Barbak came out to meet the Delhi army and was joined by Mian Muhammad Khan Farmuli who was popularly known as Kala Pahad, a term that means Black Mountain. Farmuli was Sikandar and Barbak’s sister’s son and the governor of Awadh and Bahraich. He was known as a formidable fighter and commanding general, as the nick-name suggests. The battle that ensued at Kanauj was bloody and ruthless. During the battle, Kala Pahad was taken prisoner. Sikandar treated him with great courtesy, acknowledging his status as a governor of a province. He was persuaded to join the Delhi forces, which was not difficult since Sikandar was also Farmuli’s uncle. The Awadh forces now started to fight against Barbak, who became demoralised at this turn of events and fled to Badaun. The Jaunpur forces were defeated, Barbak was pursued in his flight, captured and compelled to surrender by the Delhi forces.

Sikandar was aware of the lurking Husein Sharqi and of his continuing ambition to regain the throne of Jaunpur. Therefore, in a calculated move he reinstated Barbak Shah as the ruler of Jaunpur while assigning all the districts surrounding it to his own trusted and loyal officers. He also placed spies in the palace of Jaunpur. These moves effectively curtailed any tendency on the part of Barbak to rebel again and ensured that Husein Sharqi could not mount any expedition either to assist Barbak or to take over Jaunpur.

——————————

▶ _Prompt 1_
In the listing, rewrite the part that opens with the line containing "Uncheck Open the control window on start-up" and runs through the end of the listing, replacing "browse button" with "open button" and leaving everything else unchanged. Leave the pictures out.

▶ _Provided records_
——————————

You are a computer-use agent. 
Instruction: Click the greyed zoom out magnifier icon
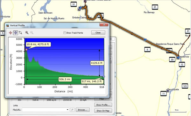(32, 33)
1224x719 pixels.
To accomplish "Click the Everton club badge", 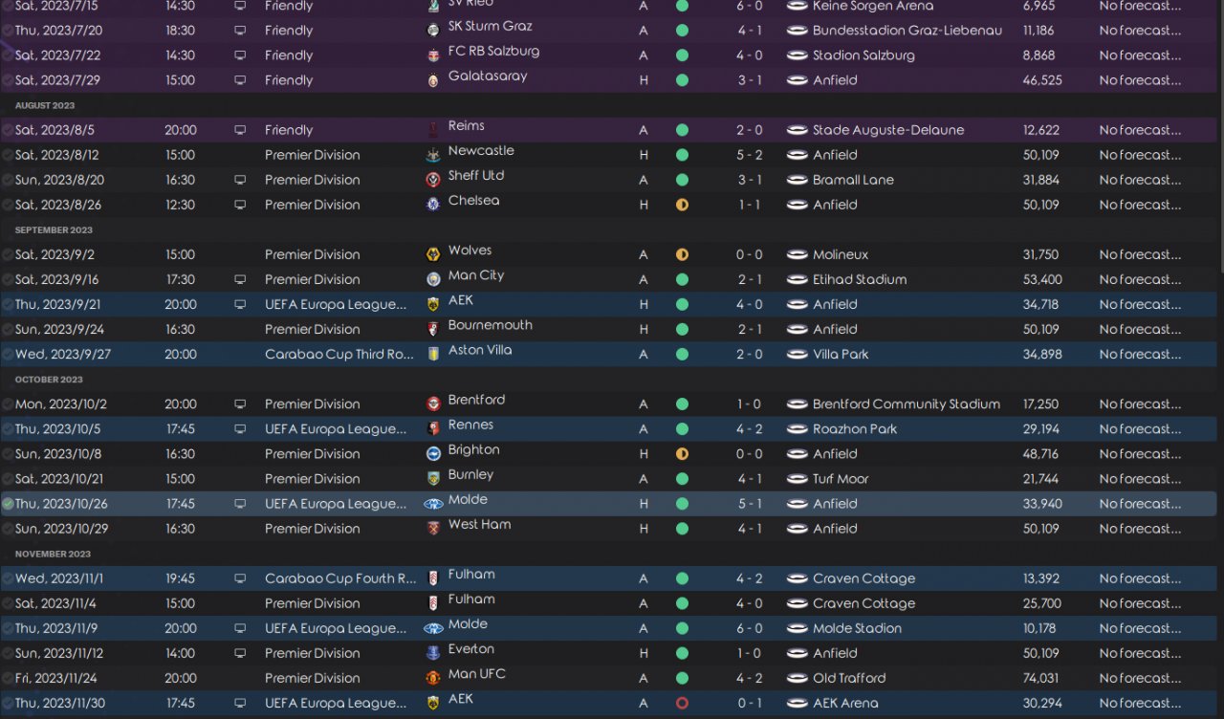I will tap(433, 653).
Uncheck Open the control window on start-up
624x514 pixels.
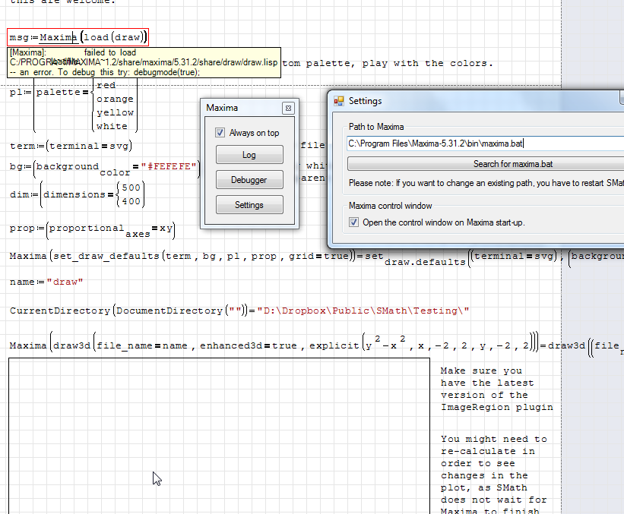353,222
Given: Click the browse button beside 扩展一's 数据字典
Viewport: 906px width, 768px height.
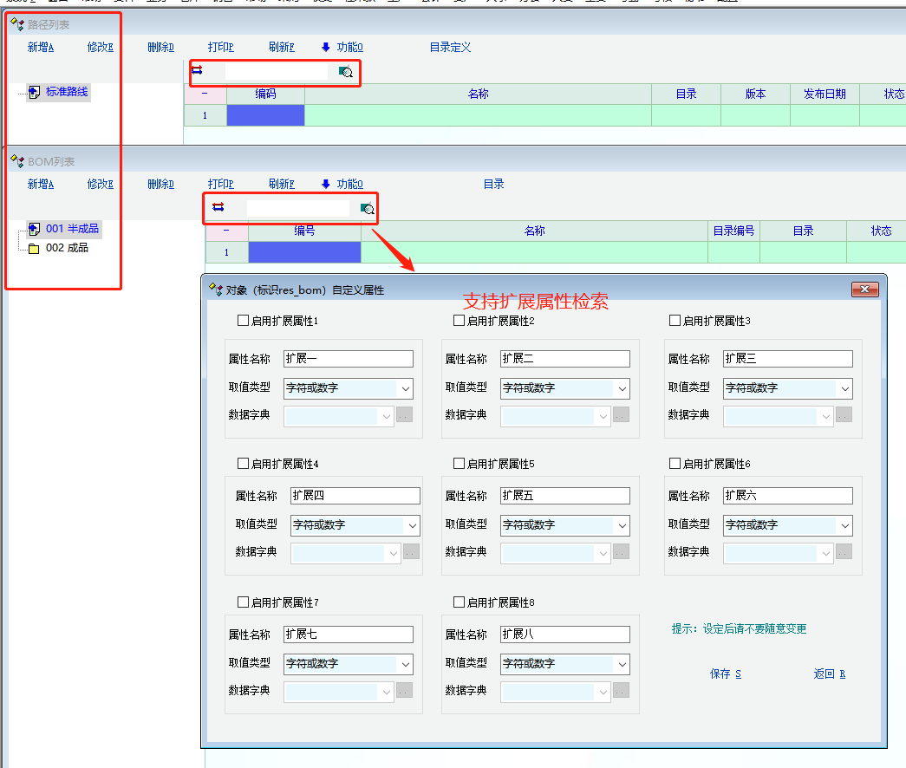Looking at the screenshot, I should [x=404, y=415].
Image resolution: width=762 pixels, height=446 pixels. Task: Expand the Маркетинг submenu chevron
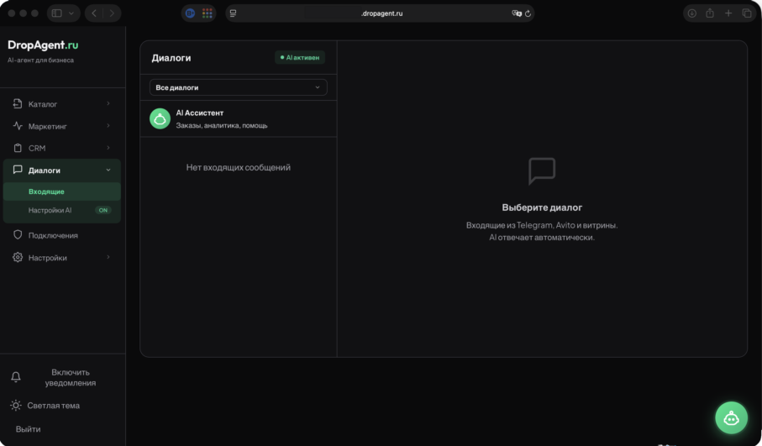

——————————

▶ _Prompt 2_
Reproduce the passage on Sikandar's campaign against Barbak word for word.

▶ _Correct response 1_
Uncheck Open the control window on start-up
624x514 pixels.
353,222
Given: Click the open button beside 扩展一's 数据字典
Viewport: 906px width, 768px height.
Looking at the screenshot, I should [x=404, y=415].
Image resolution: width=762 pixels, height=446 pixels. Task: Expand the Маркетинг submenu chevron

▶ _Correct response 2_
Barbak came out to meet the Delhi army and was joined by Mian Muhammad Khan Farmuli who was popularly known as Kala Pahad, a term that means Black Mountain. Farmuli was Sikandar and Barbak’s sister’s son and the governor of Awadh and Bahraich. He was known as a formidable fighter and commanding general, as the nick-name suggests. The battle that ensued at Kanauj was bloody and ruthless. During the battle, Kala Pahad was taken prisoner. Sikandar treated him with great courtesy, acknowledging his status as a governor of a province. He was persuaded to join the Delhi forces, which was not difficult since Sikandar was also Farmuli’s uncle. The Awadh forces now started to fight against Barbak, who became demoralised at this turn of events and fled to Badaun. The Jaunpur forces were defeated, Barbak was pursued in his flight, captured and compelled to surrender by the Delhi forces.

Sikandar was aware of the lurking Husein Sharqi and of his continuing ambition to regain the throne of Jaunpur. Therefore, in a calculated move he reinstated Barbak Shah as the ruler of Jaunpur while assigning all the districts surrounding it to his own trusted and loyal officers. He also placed spies in the palace of Jaunpur. These moves effectively curtailed any tendency on the part of Barbak to rebel again and ensured that Husein Sharqi could not mount any expedition either to assist Barbak or to take over Jaunpur.